**Given text**
Joe Biden won the White House with one of the most progressive agendas of any major party presidential candidate in history.
But his ability to implement any of it will depend on whether he can govern a divided nation through what he called a “perfect storm” of four crises, starting with the coronavirus pandemic that has taken more than 230,000 American lives.
The three others: “The worst economic crisis since the Great Depression. The most compelling call for racial justice since the ’60s. And the undeniable realities and accelerating threats of climate change,” Biden said when he accepted the Democratic nomination in August.
The issues behind those crises were already part of his agenda to varying degrees. Biden promised to address them as “an American president. ... I will work as hard for those who didn’t support me as I will for those who did.”
One challenge that Biden didn’t anticipate: a Republican Senate. Many pre-election polls had Democrats taking control of the chamber, but those prospects dimmed when the GOP won several competitive races. The Democrats’ slim chance at a majority almost certainly will depend on runoffs for both seats in Georgia in January.
Unifying the nation — or even Democrats — will be a challenge. Biden managed to weave through the campaign without alienating either those on his left or the Never Trumpers to his right. For at least as long as President Trump’s legal challenges to the election process continue, that detente will last. But assuming those challenges ultimately fail and Trump leaves the scene, it is likely to vanish.
Biden urged Americans to put the partisan rhetoric of the campaign behind them, in remarks Friday near his home in Delaware. The nation has “serious problems to deal with,” he said, “from COVID to our economy to racial justice to the climate.”
“We don’t have any more time to waste on partisan warfare,” Biden said. “But we have to remember: The purpose of our politics isn’t total, unrelenting, unending warfare. No. The purpose of our politics, the work of the nation, isn’t to fan the flames of conflict — but to solve problems.”

**Stored data**
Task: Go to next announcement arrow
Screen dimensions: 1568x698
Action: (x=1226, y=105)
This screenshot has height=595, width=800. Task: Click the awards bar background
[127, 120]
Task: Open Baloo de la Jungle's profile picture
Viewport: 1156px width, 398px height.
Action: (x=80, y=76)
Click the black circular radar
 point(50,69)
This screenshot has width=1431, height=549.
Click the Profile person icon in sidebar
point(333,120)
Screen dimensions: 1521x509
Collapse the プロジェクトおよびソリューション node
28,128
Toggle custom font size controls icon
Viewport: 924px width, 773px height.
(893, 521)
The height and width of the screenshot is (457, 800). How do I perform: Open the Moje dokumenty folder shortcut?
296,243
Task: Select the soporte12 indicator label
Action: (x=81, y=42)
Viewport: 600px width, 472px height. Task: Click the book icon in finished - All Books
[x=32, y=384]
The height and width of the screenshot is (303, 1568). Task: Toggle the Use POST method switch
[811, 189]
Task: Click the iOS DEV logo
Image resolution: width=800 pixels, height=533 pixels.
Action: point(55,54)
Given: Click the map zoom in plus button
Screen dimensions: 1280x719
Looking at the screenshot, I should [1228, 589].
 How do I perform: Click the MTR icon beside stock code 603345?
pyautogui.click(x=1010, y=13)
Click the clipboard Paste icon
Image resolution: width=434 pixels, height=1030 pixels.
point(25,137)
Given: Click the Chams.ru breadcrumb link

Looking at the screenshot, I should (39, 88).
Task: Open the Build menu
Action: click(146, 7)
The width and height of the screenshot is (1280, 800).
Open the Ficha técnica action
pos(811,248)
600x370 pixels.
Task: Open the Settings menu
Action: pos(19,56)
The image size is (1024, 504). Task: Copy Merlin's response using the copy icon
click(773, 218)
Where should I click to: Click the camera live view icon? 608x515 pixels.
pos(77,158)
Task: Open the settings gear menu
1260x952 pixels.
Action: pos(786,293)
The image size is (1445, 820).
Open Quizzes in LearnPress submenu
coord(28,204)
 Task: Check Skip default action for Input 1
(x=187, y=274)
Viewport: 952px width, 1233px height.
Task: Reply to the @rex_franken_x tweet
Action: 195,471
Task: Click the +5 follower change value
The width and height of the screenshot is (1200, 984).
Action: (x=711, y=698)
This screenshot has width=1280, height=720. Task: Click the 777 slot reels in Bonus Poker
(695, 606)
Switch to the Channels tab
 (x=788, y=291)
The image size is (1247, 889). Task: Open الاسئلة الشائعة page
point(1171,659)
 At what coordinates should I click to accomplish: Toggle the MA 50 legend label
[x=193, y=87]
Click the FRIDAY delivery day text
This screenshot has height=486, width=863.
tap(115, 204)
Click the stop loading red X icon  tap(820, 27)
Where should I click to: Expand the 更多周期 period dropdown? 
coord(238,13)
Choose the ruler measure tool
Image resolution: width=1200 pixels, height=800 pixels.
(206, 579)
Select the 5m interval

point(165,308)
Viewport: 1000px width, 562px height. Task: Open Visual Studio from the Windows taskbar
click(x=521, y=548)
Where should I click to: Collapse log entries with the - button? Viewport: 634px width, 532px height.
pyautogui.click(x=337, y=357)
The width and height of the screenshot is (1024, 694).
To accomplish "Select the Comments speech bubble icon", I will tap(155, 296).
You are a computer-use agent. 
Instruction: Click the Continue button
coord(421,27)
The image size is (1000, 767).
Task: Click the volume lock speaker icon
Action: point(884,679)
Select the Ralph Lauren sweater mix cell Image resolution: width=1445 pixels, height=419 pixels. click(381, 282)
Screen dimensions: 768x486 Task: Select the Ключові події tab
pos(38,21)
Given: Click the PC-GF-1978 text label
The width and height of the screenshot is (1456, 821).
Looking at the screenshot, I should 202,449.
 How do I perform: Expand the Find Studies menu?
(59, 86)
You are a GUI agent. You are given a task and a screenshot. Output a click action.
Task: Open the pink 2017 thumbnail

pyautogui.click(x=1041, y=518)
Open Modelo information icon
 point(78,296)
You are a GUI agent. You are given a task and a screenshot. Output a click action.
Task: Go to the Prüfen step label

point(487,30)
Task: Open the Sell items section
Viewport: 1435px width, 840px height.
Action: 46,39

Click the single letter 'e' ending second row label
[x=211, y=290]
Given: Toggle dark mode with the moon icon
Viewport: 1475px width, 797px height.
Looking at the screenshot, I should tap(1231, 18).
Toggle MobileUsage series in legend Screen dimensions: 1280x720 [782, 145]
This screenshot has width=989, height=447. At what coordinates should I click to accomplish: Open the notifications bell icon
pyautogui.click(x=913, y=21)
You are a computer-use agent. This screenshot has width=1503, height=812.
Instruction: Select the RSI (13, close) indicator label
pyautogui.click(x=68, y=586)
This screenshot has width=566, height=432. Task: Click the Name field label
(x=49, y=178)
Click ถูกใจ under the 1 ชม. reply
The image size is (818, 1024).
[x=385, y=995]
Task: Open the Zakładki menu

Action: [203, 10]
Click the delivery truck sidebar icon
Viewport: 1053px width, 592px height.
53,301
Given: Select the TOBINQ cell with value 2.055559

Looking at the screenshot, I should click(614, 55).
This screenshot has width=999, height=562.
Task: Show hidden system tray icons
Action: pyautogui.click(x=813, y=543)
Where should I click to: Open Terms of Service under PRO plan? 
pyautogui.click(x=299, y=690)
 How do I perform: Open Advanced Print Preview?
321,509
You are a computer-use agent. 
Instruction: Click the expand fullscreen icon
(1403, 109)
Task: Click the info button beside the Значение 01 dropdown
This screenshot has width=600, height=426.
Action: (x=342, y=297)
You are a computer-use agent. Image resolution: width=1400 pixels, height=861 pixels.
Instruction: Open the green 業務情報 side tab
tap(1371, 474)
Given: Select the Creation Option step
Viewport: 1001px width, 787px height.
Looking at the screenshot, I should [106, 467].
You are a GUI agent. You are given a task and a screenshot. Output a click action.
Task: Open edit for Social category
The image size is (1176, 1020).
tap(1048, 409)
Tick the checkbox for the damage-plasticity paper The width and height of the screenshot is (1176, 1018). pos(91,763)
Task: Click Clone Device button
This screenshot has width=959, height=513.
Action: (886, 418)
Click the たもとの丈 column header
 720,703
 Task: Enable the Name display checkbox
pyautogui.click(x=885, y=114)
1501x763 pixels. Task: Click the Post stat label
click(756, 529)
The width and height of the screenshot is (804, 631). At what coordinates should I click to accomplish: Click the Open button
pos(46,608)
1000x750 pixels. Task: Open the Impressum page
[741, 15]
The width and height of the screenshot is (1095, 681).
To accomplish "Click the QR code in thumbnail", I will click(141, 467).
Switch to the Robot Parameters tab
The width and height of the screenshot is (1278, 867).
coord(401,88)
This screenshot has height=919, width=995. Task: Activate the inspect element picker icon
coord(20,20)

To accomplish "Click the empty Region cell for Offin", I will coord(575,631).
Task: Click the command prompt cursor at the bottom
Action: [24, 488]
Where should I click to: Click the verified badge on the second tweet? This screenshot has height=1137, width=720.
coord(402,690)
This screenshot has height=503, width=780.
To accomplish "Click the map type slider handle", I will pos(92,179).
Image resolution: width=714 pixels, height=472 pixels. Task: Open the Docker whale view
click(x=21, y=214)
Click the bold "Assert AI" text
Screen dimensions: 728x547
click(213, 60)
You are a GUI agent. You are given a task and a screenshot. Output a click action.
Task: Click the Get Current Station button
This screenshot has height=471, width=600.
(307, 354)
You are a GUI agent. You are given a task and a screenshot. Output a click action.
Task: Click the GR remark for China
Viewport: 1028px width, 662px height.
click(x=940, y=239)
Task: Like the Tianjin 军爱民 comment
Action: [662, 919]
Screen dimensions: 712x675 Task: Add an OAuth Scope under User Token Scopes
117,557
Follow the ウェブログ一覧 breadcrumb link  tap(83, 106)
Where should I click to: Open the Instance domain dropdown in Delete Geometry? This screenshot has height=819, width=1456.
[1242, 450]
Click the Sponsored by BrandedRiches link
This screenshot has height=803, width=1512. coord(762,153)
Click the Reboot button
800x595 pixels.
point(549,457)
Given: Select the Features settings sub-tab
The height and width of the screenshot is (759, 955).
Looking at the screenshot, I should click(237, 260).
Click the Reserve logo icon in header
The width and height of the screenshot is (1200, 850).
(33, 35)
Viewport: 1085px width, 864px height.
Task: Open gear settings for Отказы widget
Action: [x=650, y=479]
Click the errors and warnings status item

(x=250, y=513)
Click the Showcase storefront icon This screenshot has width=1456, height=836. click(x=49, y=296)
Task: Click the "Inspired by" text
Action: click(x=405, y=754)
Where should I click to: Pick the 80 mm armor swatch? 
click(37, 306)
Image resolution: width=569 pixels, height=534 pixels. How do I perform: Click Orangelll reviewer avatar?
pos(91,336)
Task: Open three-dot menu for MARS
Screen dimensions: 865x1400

**Work to be completed**
Reproduce the article on Biden's agenda from "But his ability" up to and including "nomination in August.", substituting "outbreak" for "pandemic". The records have no connection to the article on Biden's agenda.

**Response**
But his ability to implement any of it will depend on whether he can govern a divided nation through what he called a “perfect storm” of four crises, starting with the coronavirus outbreak that has taken more than 230,000 American lives.
The three others: “The worst economic crisis since the Great Depression. The most compelling call for racial justice since the ’60s. And the undeniable realities and accelerating threats of climate change,” Biden said when he accepted the Democratic nomination in August.